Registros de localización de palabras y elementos
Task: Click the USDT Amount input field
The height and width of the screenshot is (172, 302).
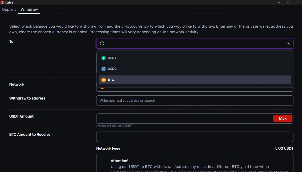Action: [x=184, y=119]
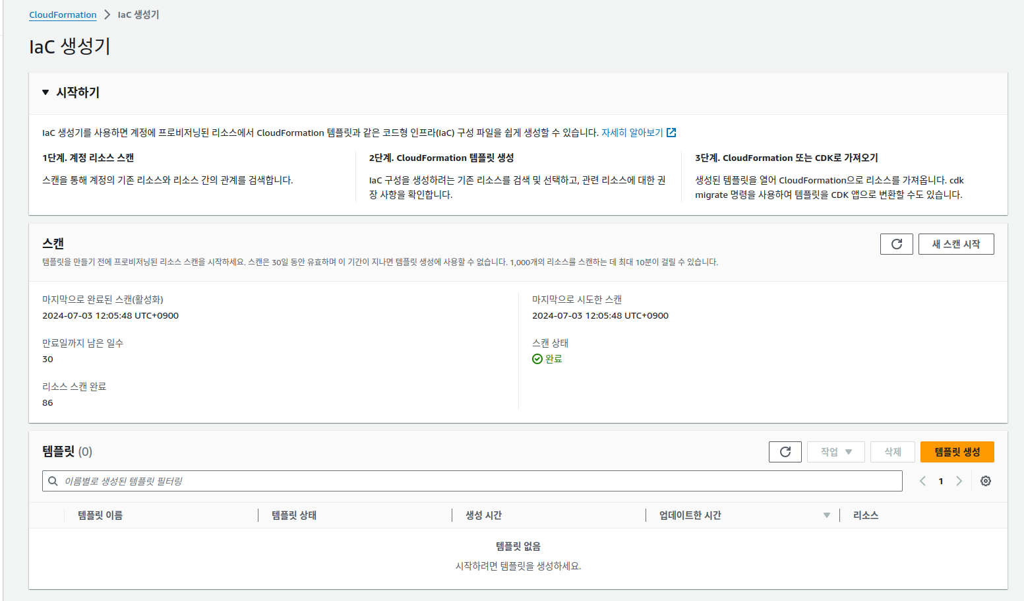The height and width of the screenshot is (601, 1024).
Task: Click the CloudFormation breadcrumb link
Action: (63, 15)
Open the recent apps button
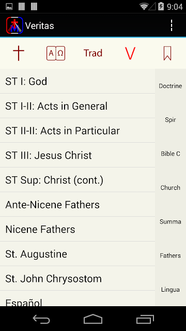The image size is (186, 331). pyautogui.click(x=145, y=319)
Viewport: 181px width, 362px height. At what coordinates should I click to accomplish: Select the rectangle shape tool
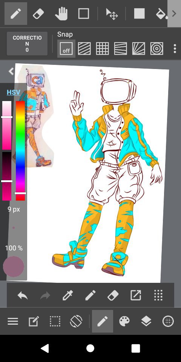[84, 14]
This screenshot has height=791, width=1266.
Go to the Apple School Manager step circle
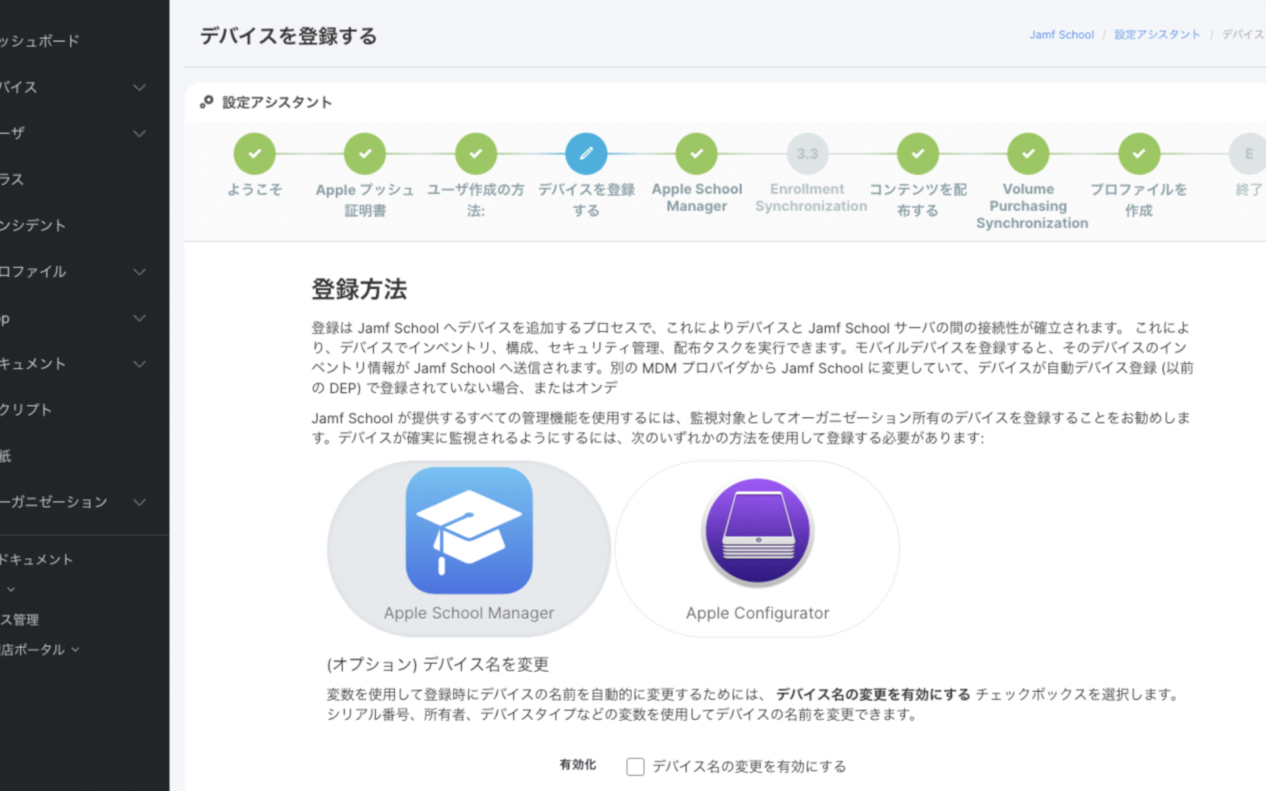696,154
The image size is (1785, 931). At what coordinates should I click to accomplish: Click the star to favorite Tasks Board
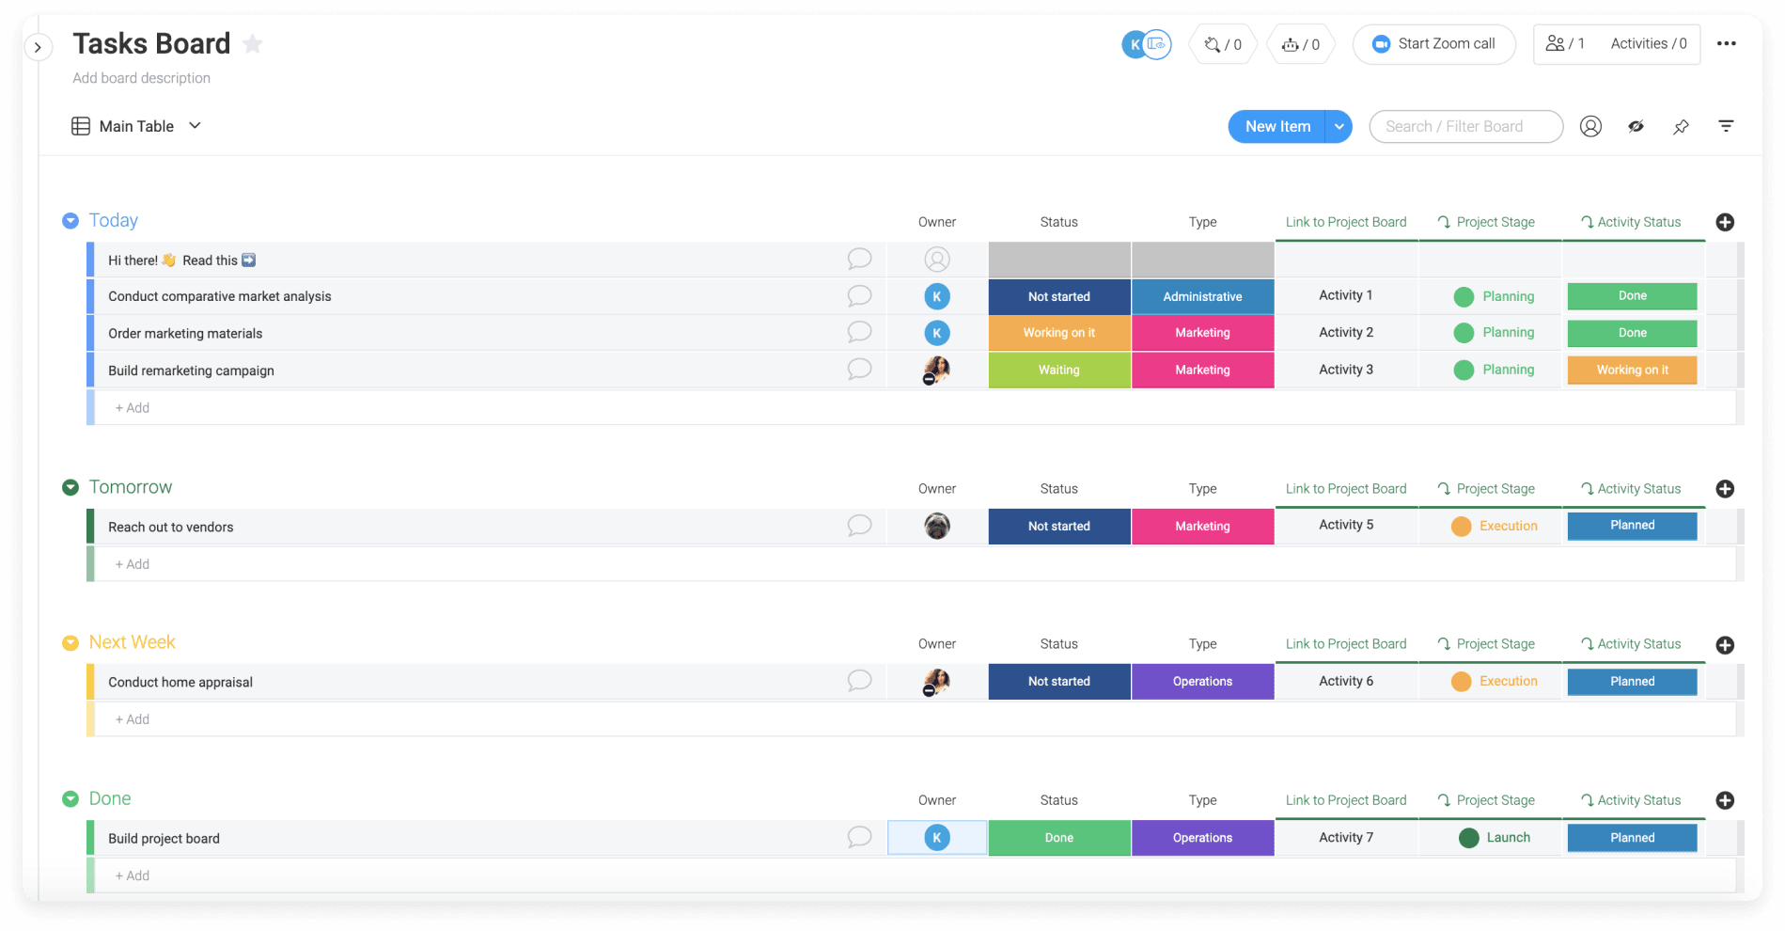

* * *

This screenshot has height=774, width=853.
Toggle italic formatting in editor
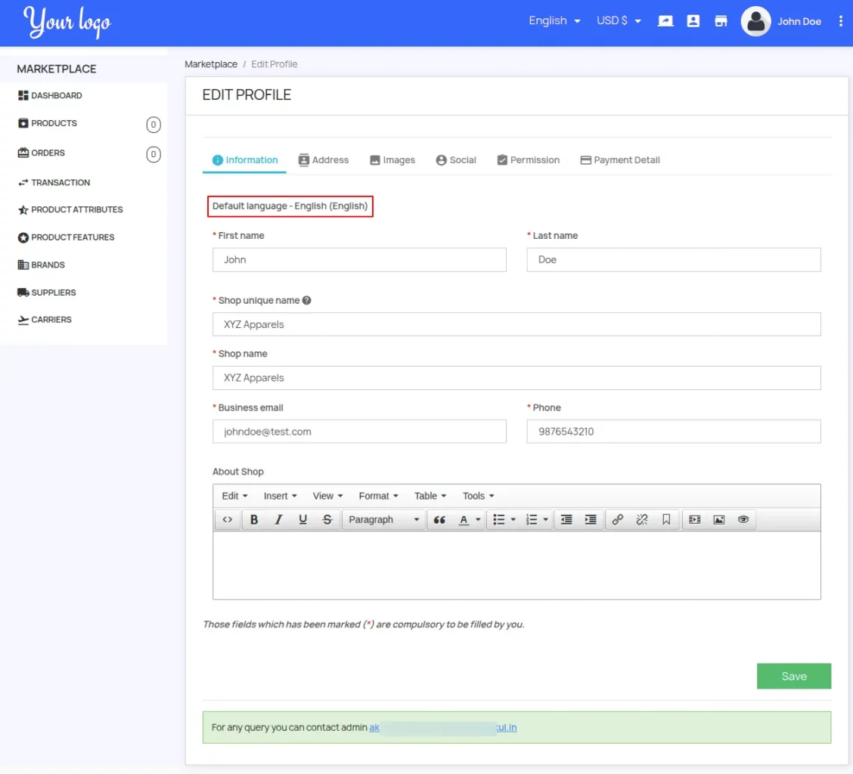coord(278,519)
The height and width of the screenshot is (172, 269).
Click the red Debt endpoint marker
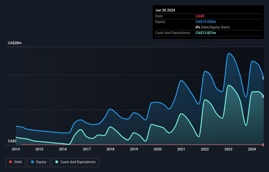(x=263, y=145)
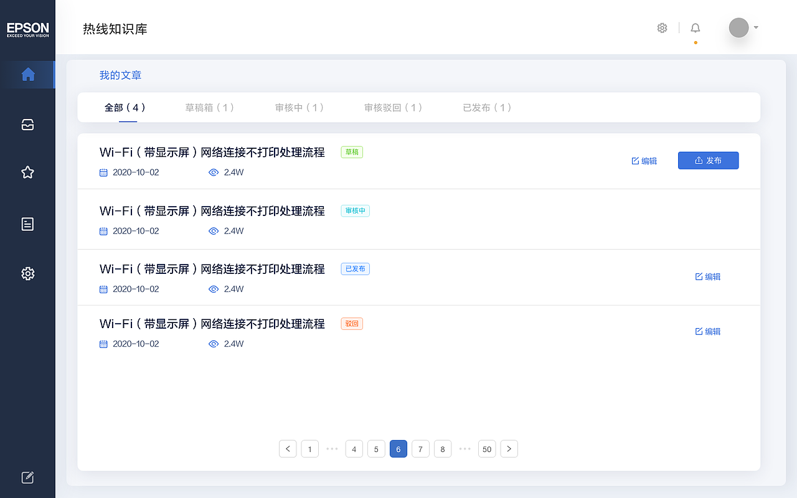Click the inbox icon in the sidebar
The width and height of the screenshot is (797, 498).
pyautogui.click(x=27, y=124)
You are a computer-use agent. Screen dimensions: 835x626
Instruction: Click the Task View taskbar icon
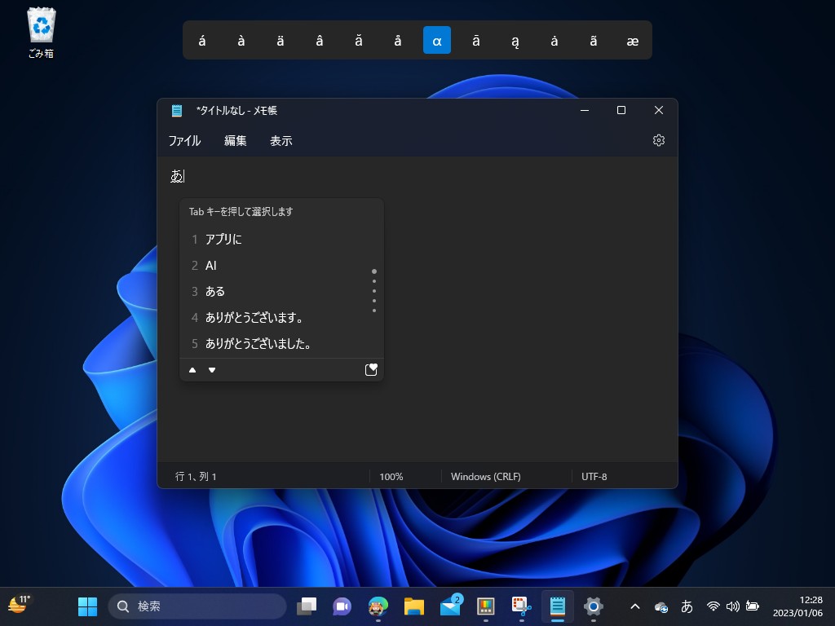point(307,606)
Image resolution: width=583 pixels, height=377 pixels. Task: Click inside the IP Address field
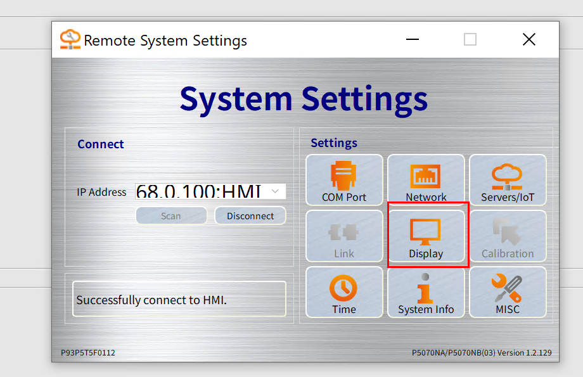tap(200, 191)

==

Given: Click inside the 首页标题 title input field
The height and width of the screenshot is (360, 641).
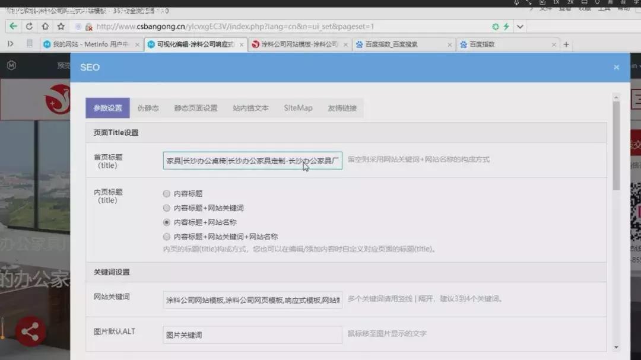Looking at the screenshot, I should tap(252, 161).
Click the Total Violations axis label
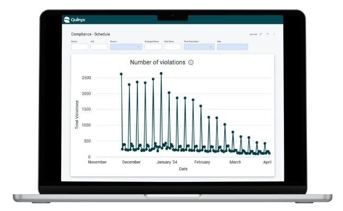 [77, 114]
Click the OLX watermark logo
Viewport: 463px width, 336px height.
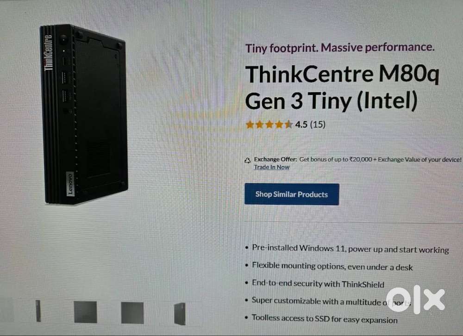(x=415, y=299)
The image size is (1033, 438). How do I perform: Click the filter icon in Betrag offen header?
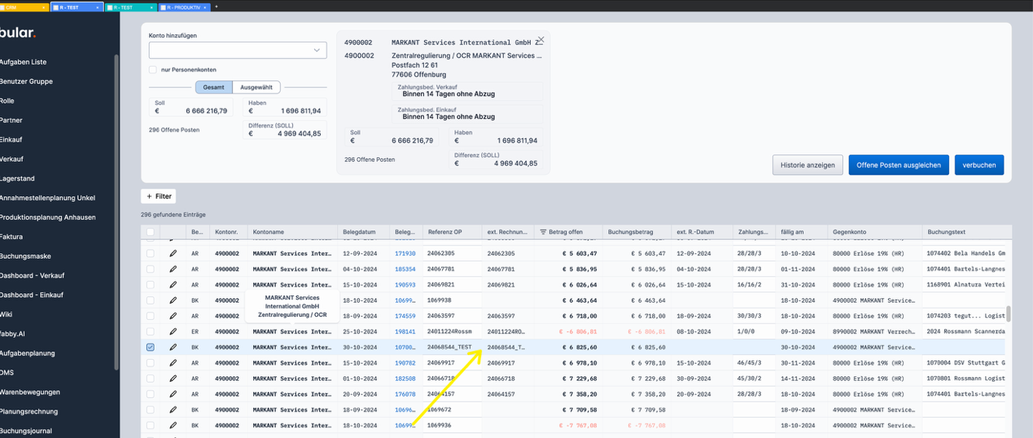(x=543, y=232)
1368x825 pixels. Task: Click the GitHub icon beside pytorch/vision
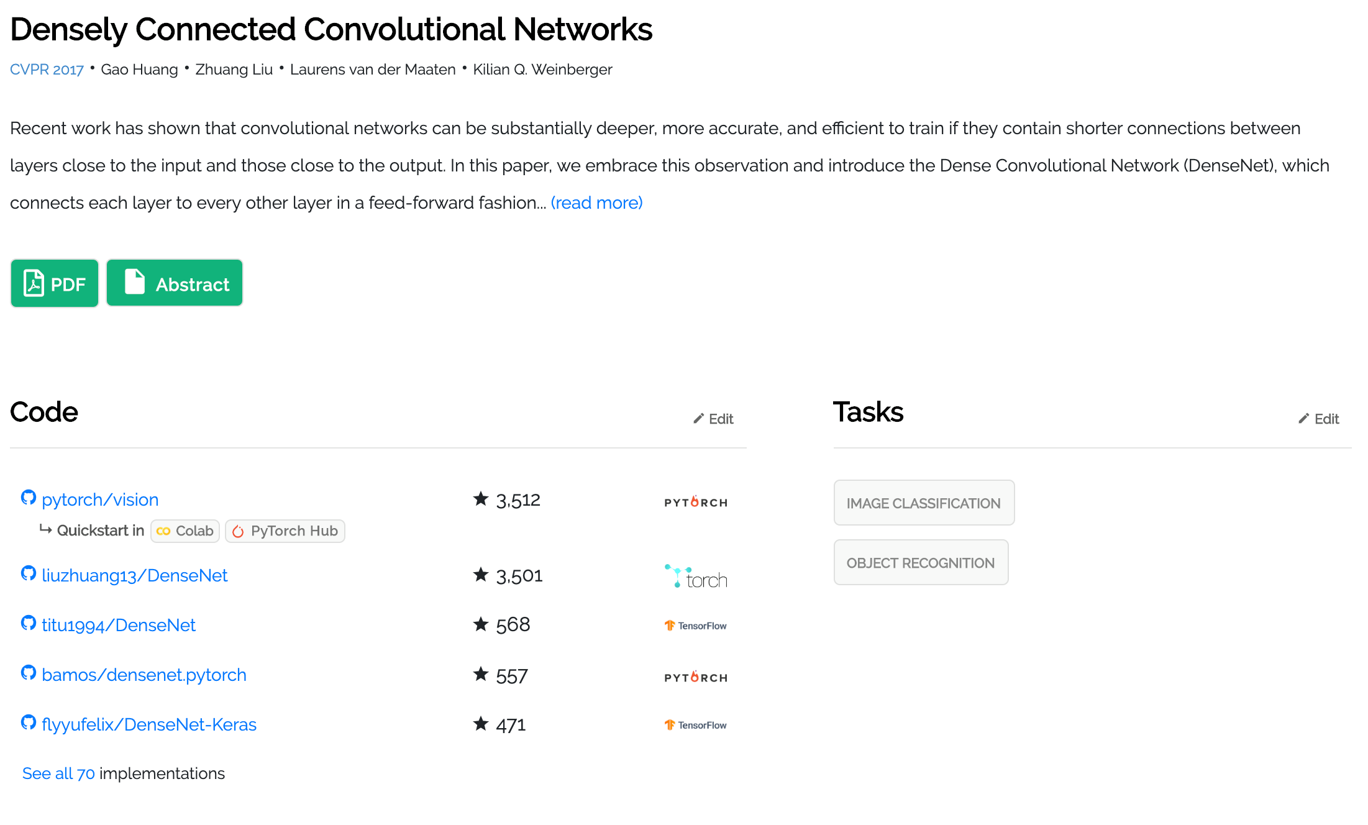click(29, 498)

- PROBLEMA A RESOLVER -
¿En cuántas líneas de las entradas aparece la palabra "accomplish"? Responde únicamente con el número.

- RESPUESTA -
2